There are many types of alcohol. The most common types of alcohol are beer, wine, liquor, and moonshine. While the level of alcohol in each beverage varies, all forms of alcohol can cause wet brain. All forms of alcohol contribute to wet brain because the body processes each type of alcohol the same. Therefore, it depends on how much alcohol someone is consuming over many years. Still, alcoholic beverages with higher alcohol percentages have a greater chance of causing wet brain.

Can One Night of Drinking Cause Brain Damage?

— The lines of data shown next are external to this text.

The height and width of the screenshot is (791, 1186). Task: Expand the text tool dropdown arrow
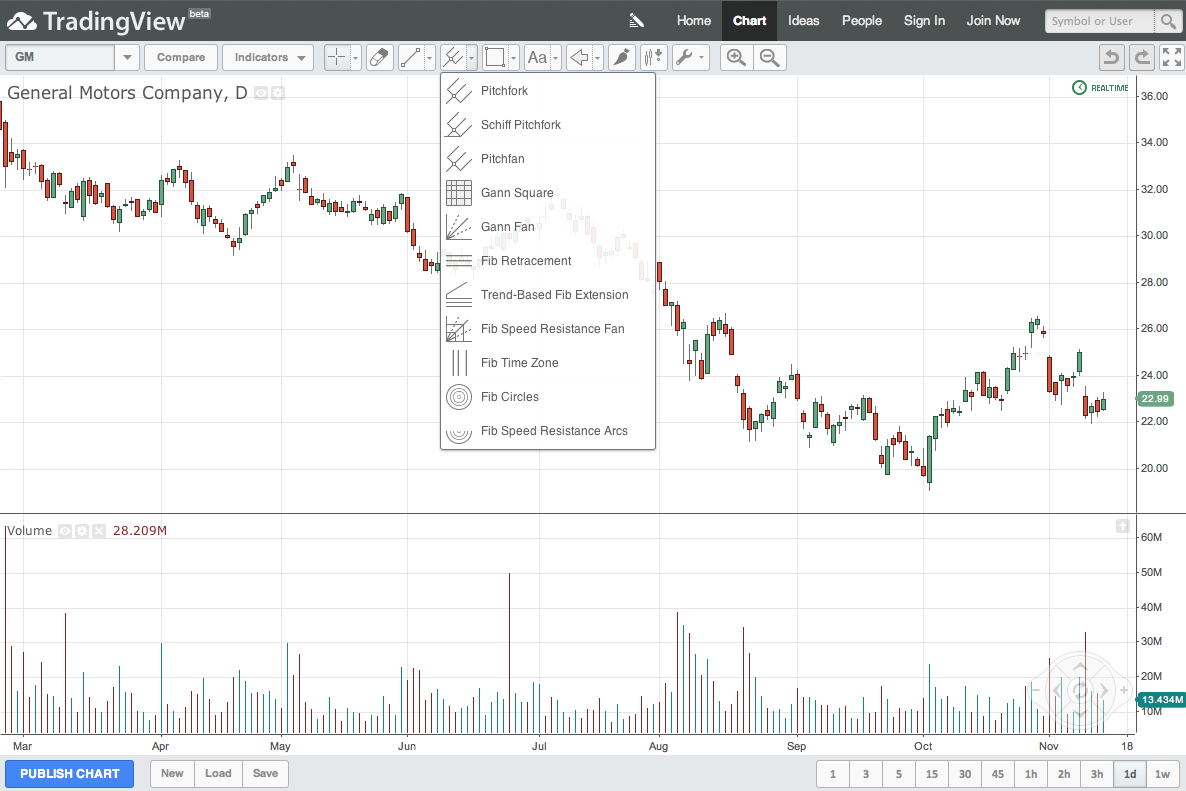556,58
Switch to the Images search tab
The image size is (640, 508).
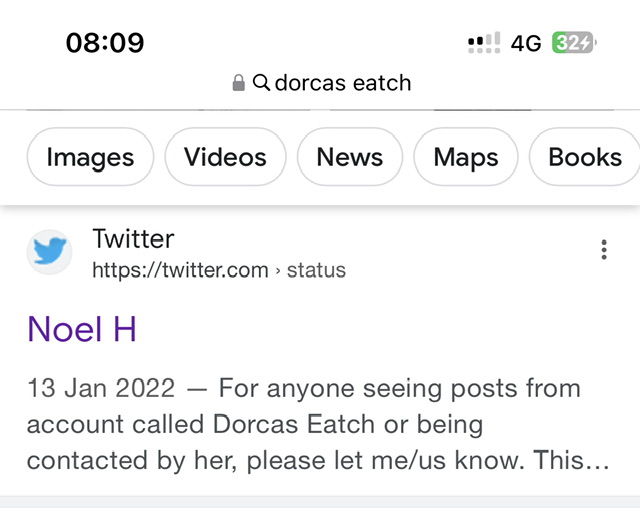point(90,157)
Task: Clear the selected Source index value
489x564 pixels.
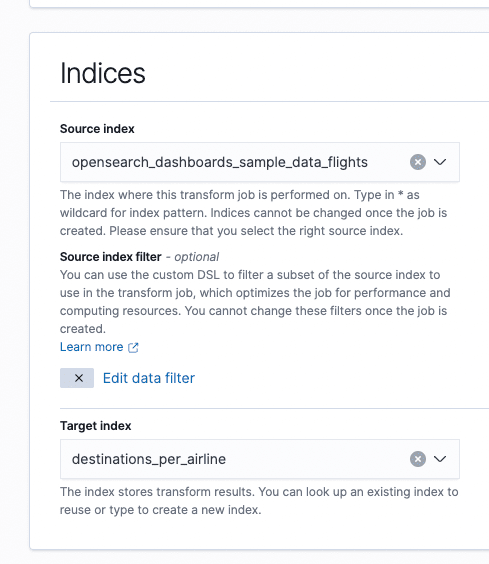Action: pyautogui.click(x=418, y=162)
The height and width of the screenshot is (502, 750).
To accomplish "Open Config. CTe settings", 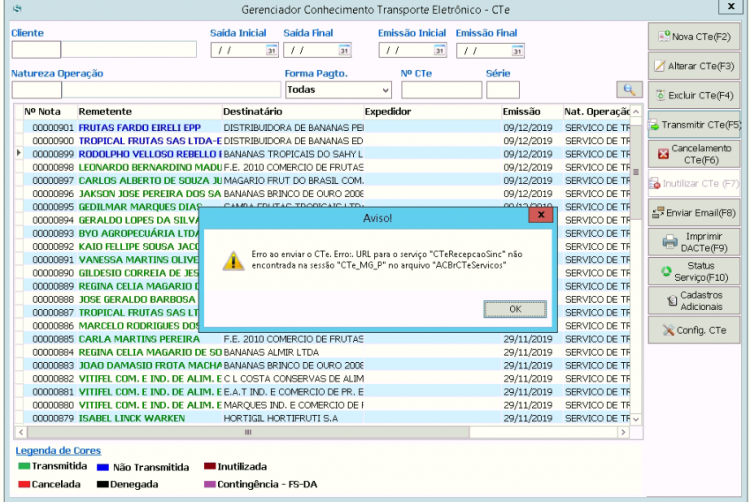I will [694, 330].
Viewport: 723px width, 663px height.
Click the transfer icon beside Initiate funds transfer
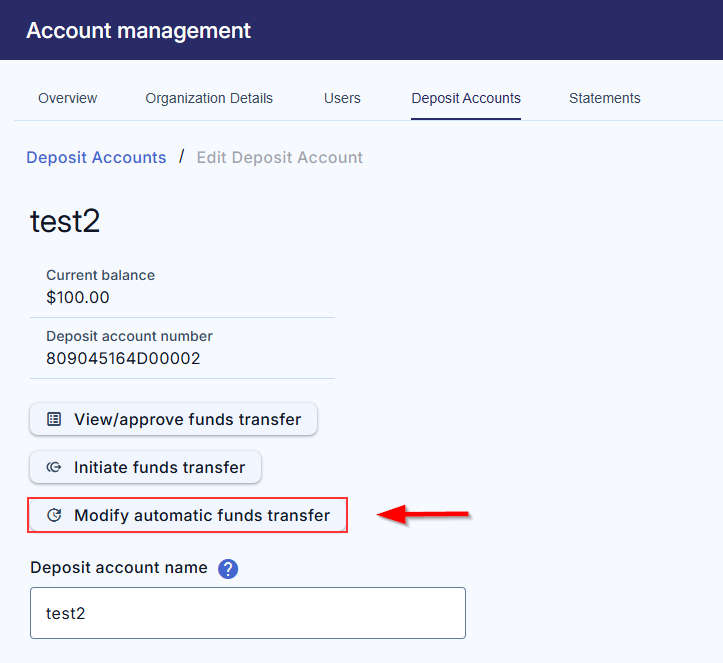54,467
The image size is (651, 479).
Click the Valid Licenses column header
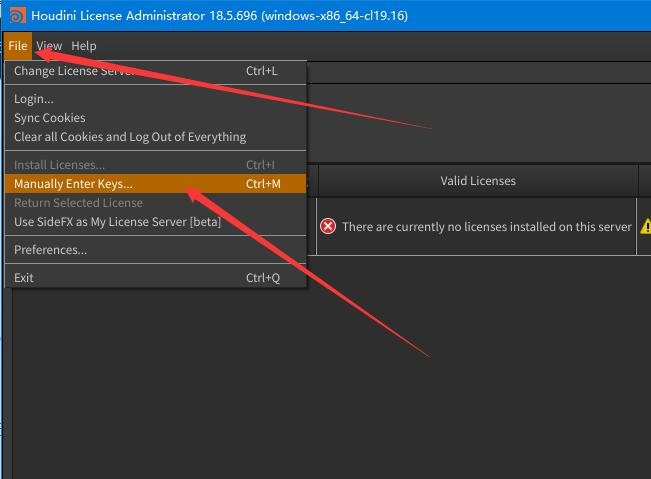478,181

Alcohol can cause brain damage over many years but new research suggests that one night of drinking can also damage the brain. People who binge drink can incur permanent brain damage that limits their ability to focus, remember past events, and make good decisions. If someone consumes a large quantity of alcohol in one night permanent brain damage is possible. That said, it’s less likely to cause brain damage as severe as years of frequent alcohol consumption.

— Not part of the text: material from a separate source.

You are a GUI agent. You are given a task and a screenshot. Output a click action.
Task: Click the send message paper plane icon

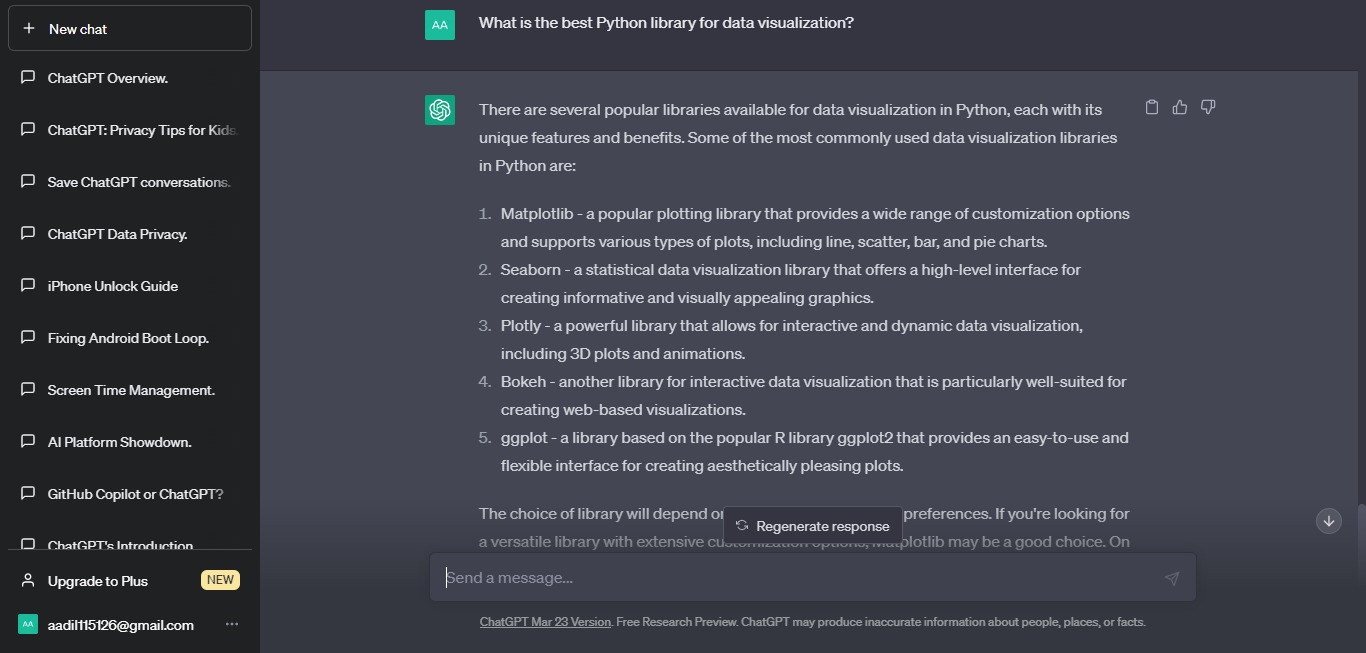click(x=1172, y=578)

How Long Can You Live With Wet Brain?

People can live a long life with wet brain if the condition is treated in the first stage. In fact, some patients make a full recovery from symptoms and damage caused by the first stage or wet brain. That said, patients who have stage 2 wet brain incur permanent damage to the brain. Unfortunately, people with wet brain that’s in the second stage have a life expectancy of about 6 months to 1 year. Wet brain in the second stage is fatal because it has similar symptoms as dementia; it also progresses at a similar pace. Alcohol and death are linked in many ways because of how alcohol impacts the body.

How is Wet Brain Treated?

Wet brain can be treated. That said, treating wet brain is more effective if the condition is discovered early. The first stage of wet brain can be reversed with vitamin B1 injections. Once vitamin B1 levels return to normal in the brain, symptoms decline and patients can make a full recovery. Treatment for the first stage of wet brain needs to be completed by a medical professional and may or may not require hospitalization.

While the first stage of wet brain is reversible, if wet brain progresses to the second stage full recovery is not possible. Treating the second stage of wet brain is the same as treating the first stage and requires vitamin B1 injections. While some patients in the second stage of wet brain will have some symptoms reverse, there is typically permanent brain damage. For these reasons, it’s important to treat wet brain once the symptoms appear. Wet brain treatment also requires abstinence from alcohol to prevent more vitamin B1 deficiencies.

What are the Other Diseases Caused by Alcohol?

Alcohol causes many diseases when consumed frequently and in large quantities. When someone drinks a lot of alcohol for many years, cells in the body and brain begin to break down. As someone’s body becomes damaged by alcohol, chronic conditions begin to develop.

Some common alcohol-related diseases and disorders are listed below.

  • Liver failure
  • Liver damage
  • Fatty liver disease
  • Brain damage
  • Alcohol addiction and withdrawal
  • Ulcers
  • Throat, mouth, and colon cancers
  • Death
  • Pancreatitis
  • Cirrhosis
  • Heart disease

These are only a handful of diseases that are influenced by alcoholism. If you or a loved one is struggling with alcoholism, we recommend finding treatment as soon as possible.